La composizione

Il suolo è costituito da particelle solide, acqua e aria miscelate tra loro. Le particelle solide possono avere natura inorganica od organica. I costituenti inorganici sono in massima parte dei minerali: silicati, ossidi e idrossidi di ferro, alluminio, manganese, ecc., che secondo la loro dimensione si classificano in scheletro e terra fina, a sua volta suddivisa in sabbia, limo ed argilla. Questi derivano dall’alterazione della roccia in materiale più piccolo e incoerente che si accumula a formare i depositi superficiali. L’accumulo del materiale incoerente può avvenire nel luogo dove è stata disgregata la roccia o in altri luoghi se viene trasportato dai fiumi, dal vento, dai ghiacciai e dalla forza di gravità.

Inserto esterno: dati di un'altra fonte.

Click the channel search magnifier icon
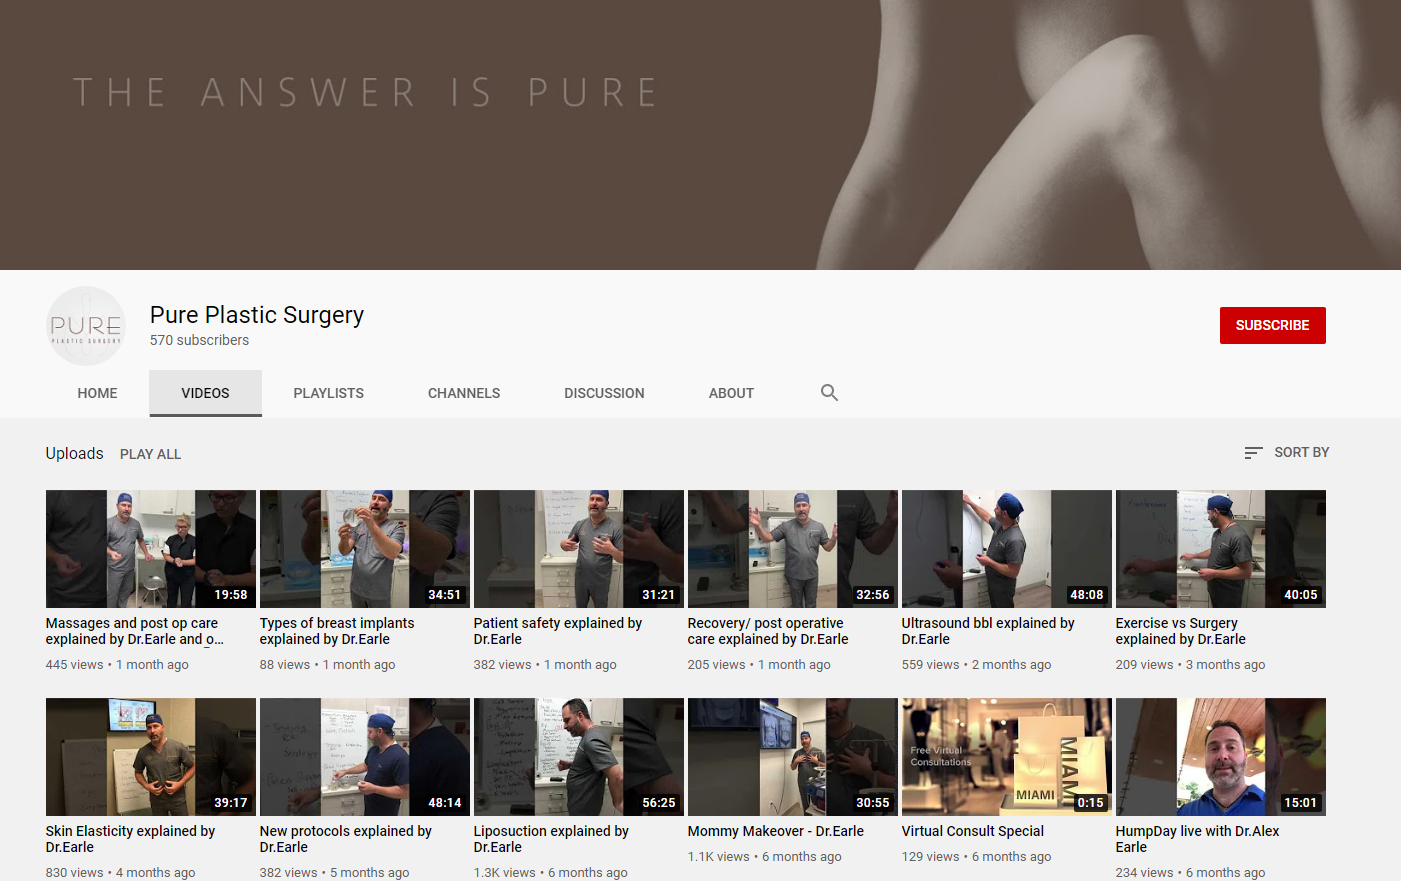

Dai processi di degradazione cui vanno incontro i residui di vegetali (foglie, frutti, rami secchi o intere piante) ed animali morti deriva, invece, la frazione organica del suolo. I composti organici possono mantenersi inalterati per lunghi periodi (composti non-umici) o andare incontro a profonde e veloci trasformazioni della loro struttura chimica originaria (composti umici o humus).
L’acqua e l’aria occupano gli spazi liberi tra le particelle solide (pori), collegati fra loro a formare una fitta ed estesa rete che rende possibile il movimento dell’acqua nel suolo.